Placeholder: Figure showing supply-shed level thumbnail with regional deforestation patterns and commodity plot locations

Best Practices for Interpretation

1. Always Review Thumbnails

Don't rely solely on numerical values. The thumbnails provide crucial context that numbers alone cannot convey: - Spatial patterns - Relationship to plot boundaries - Regional context

2. Cross-Reference Multiple Sources

Combine thumbnail interpretation with: - API response values (noncompliance_area, confidence, deforestation_alert) - Biomass emissions data (for degradation assessment) - Temporal information (deforestation_start, deforestation_end)

3. Consider Confidence Levels

The API provides confidence levels (very low, low, medium, high, very high). Use these to prioritize: - High/Very High confidence: Prioritize for detailed review - Low/Very Low confidence: May indicate false positives or geo-referencing issues

4. Verify Timing

EUDR only applies to deforestation after December 31, 2020. Check the deforestation_start date to verify whether detected changes are relevant for compliance.

5. Document Your Process

For audit purposes, document: - Which thumbnails you reviewed - Your interpretation of color combinations - Actions taken based on findings - On-site verification results (if applicable)

Common Questions

Why don't I see blue (commodity) in my thumbnail?

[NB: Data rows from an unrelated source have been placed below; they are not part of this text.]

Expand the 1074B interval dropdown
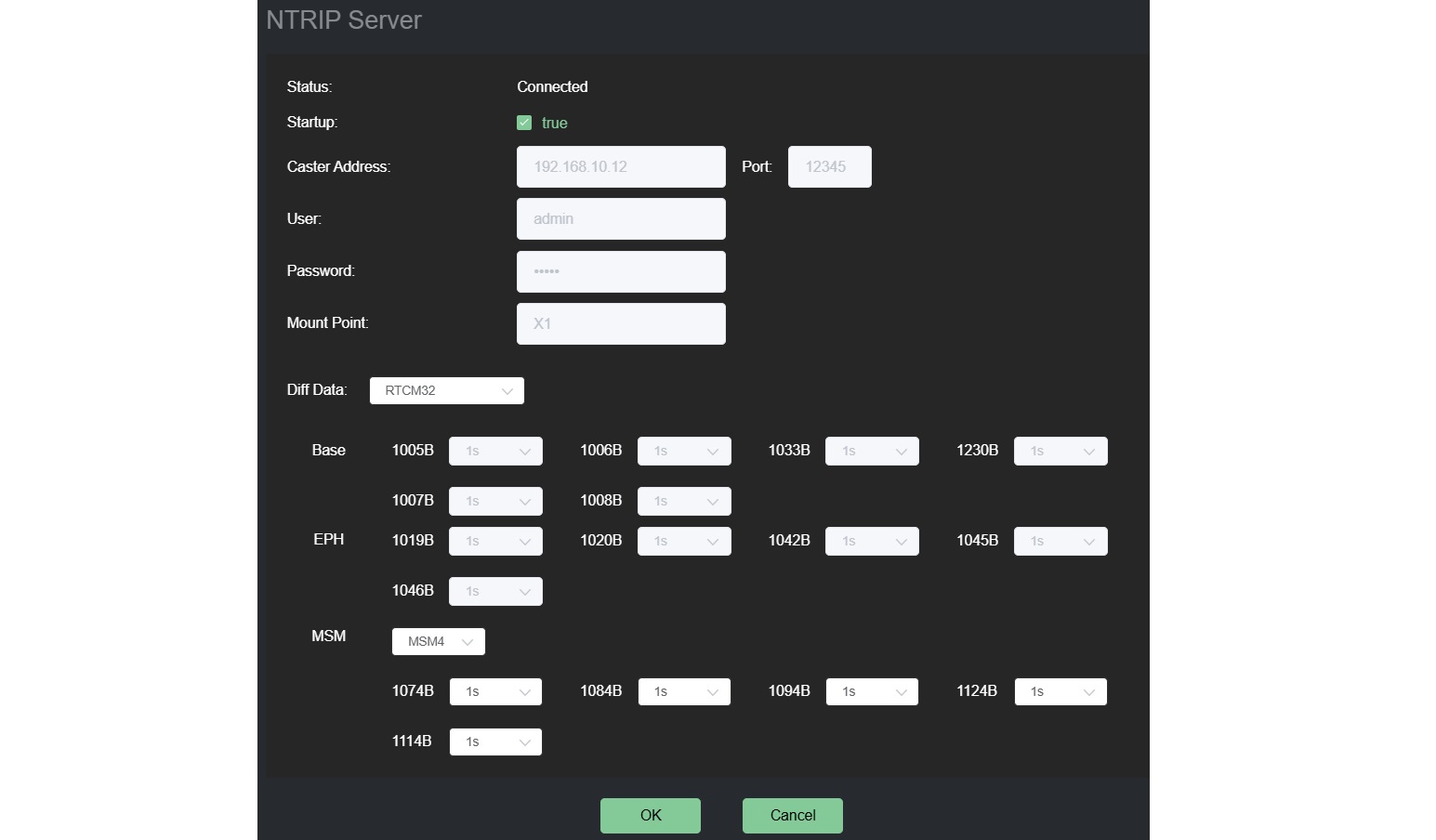The height and width of the screenshot is (840, 1436). (x=495, y=692)
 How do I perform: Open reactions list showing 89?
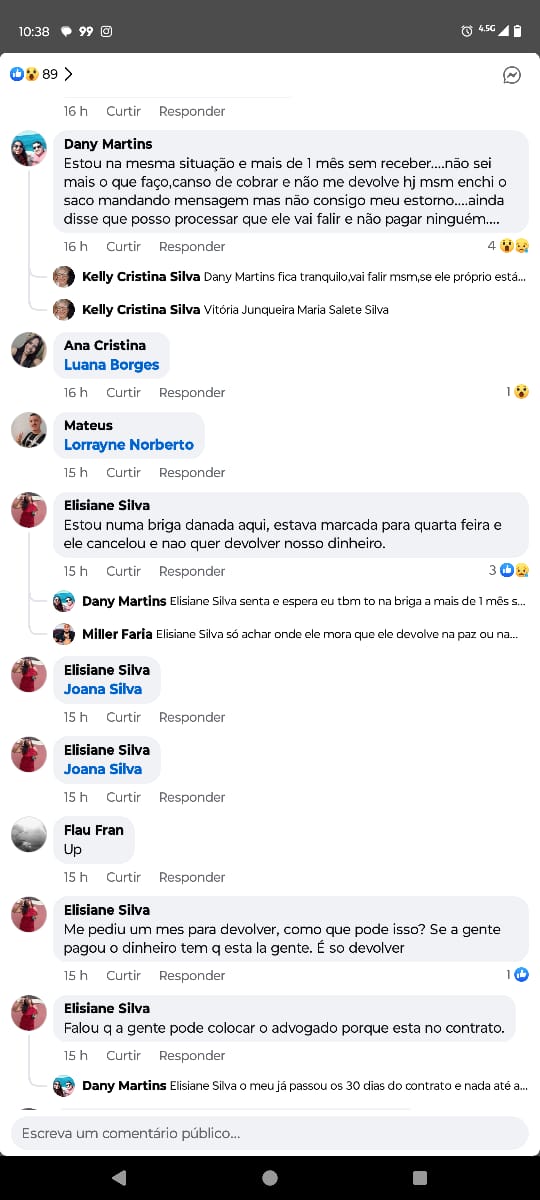pyautogui.click(x=41, y=74)
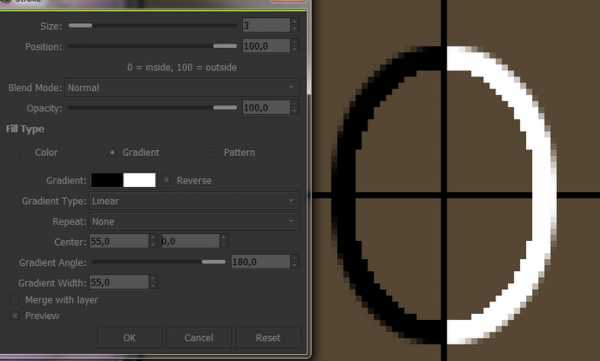Expand the Gradient Type Linear dropdown
Viewport: 600px width, 361px height.
point(193,201)
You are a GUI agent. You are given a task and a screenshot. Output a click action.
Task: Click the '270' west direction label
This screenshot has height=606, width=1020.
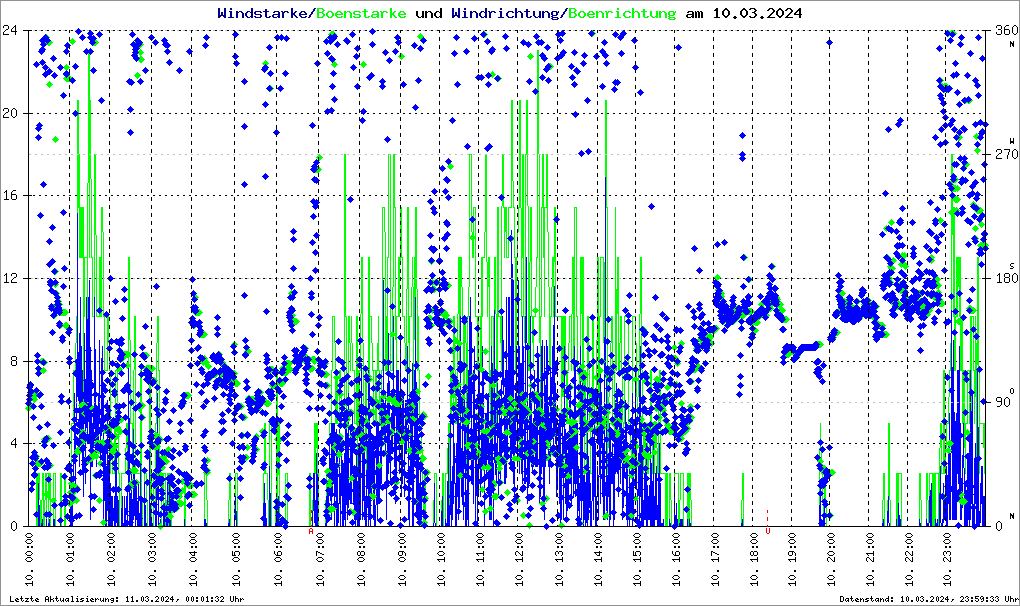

The blue commodity layer only appears when: - A collection_hash is provided in the API request - Commodity information is available from your collection metadata - The system can identify your specific commodity type

If blue is missing, the system defaults to assuming commodity presence for backward compatibility, but you won't see the visual commodity layer.

What if deforestation is detected but there's no commodity (blue)?

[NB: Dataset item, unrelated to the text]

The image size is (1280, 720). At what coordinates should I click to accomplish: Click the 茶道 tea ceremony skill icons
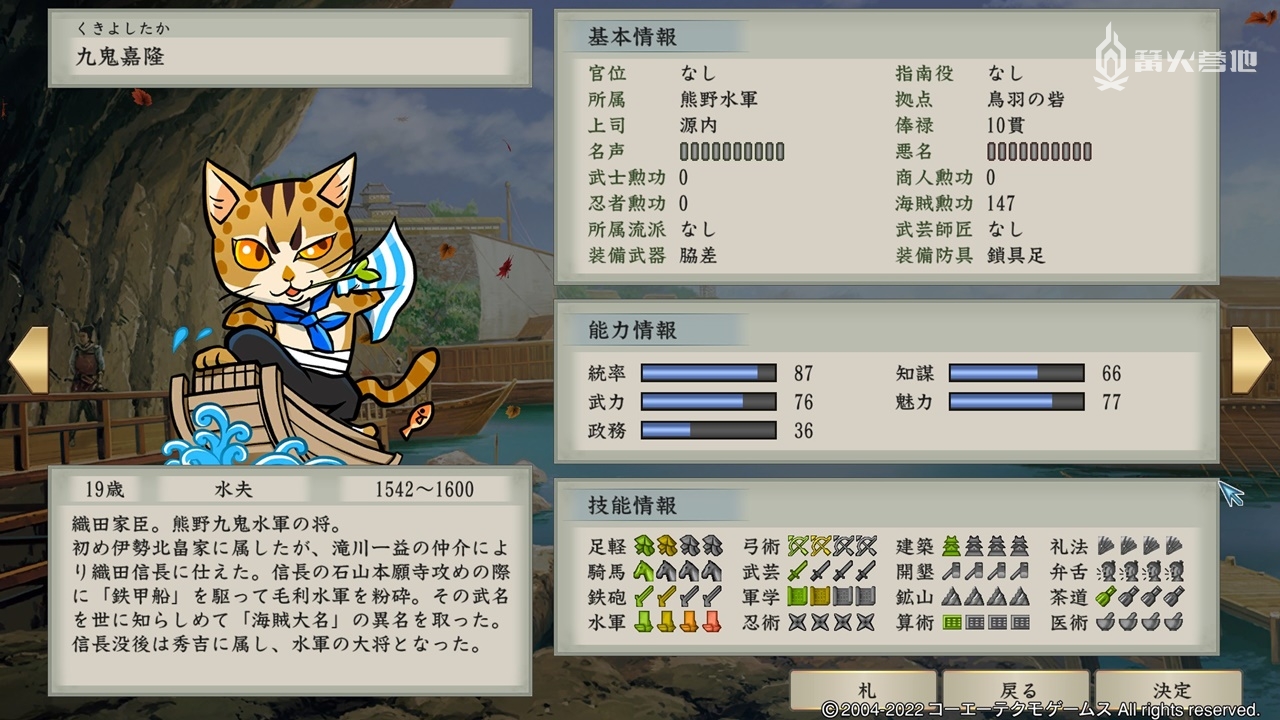pyautogui.click(x=1140, y=596)
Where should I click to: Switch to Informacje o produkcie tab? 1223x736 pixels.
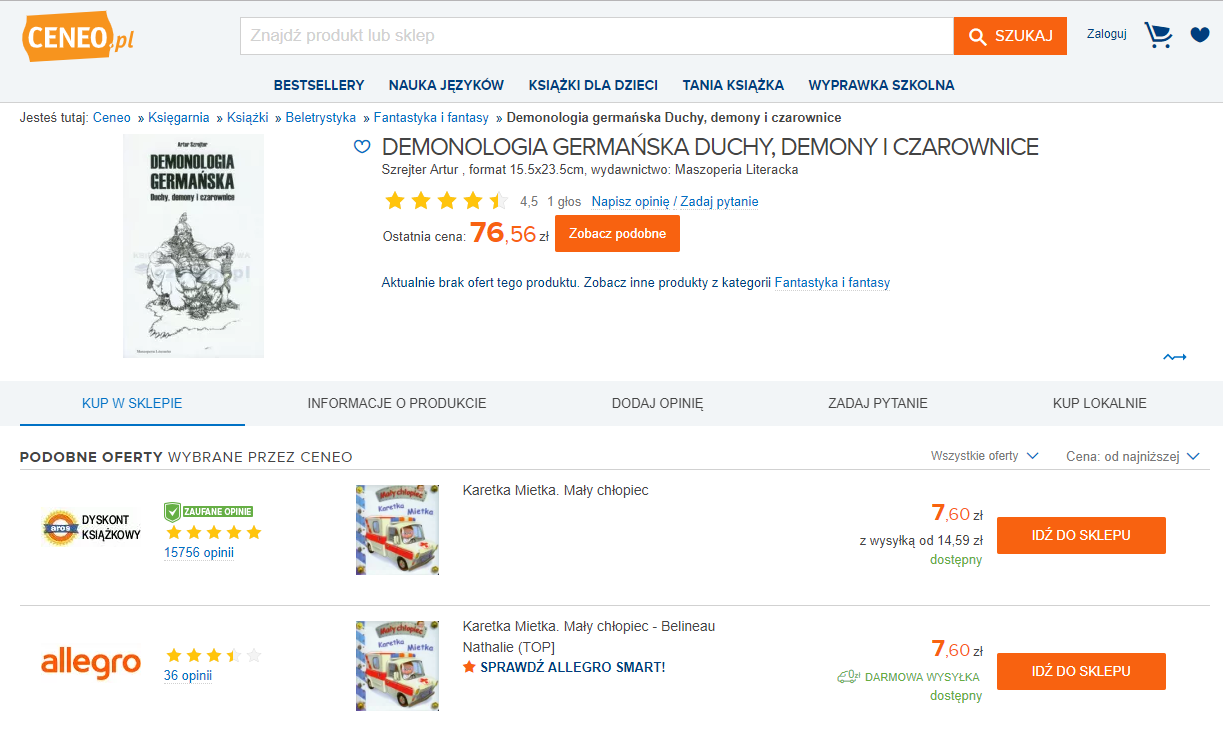tap(397, 404)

If you see red (deforestation) but no blue (commodity), it suggests: - The deforestation may not be related to your commodity - The commodity layer couldn't be generated (missing collection_hash or metadata) - The deforestation is in a different area than your commodity production

In this case, the API will automatically flag the confidence as "low" and the alert as "non-critical" since the deforestation isn't clearly linked to your commodity.

How accurate are these detections?

The detection system combines multiple authoritative datasets: - 10m resolution change detection (Epoch's Dynamic World-CCDC) - 30m resolution annual forest loss (GFW-GLAD, JRC-TMF) - Multiple natural forest baselines

However, always consider: - Geo-referencing accuracy of your plot boundaries - The confidence level provided in the API response - The need for on-site verification for high-risk cases

Can I use these thumbnails for official EUDR reporting?

The thumbnails are visual aids to support your due diligence process. For official EUDR reporting, you should: - Use the quantitative values from the API response - Document your interpretation process - Include thumbnails as supporting evidence - Conduct on-site verification when appropriate

Summary

Deforestation check thumbnails are powerful tools for understanding EUDR compliance risks in your supply chain. By understanding the color-coding system and how to interpret combinations, you can:

  • Quickly identify high-risk areas
  • Understand the relationship between deforestation and commodity production
  • Prioritize investigations and verification efforts
  • Support your due diligence documentation

Remember: Always combine visual interpretation with the quantitative data provided in the API response, and document your assessment process for audit purposes.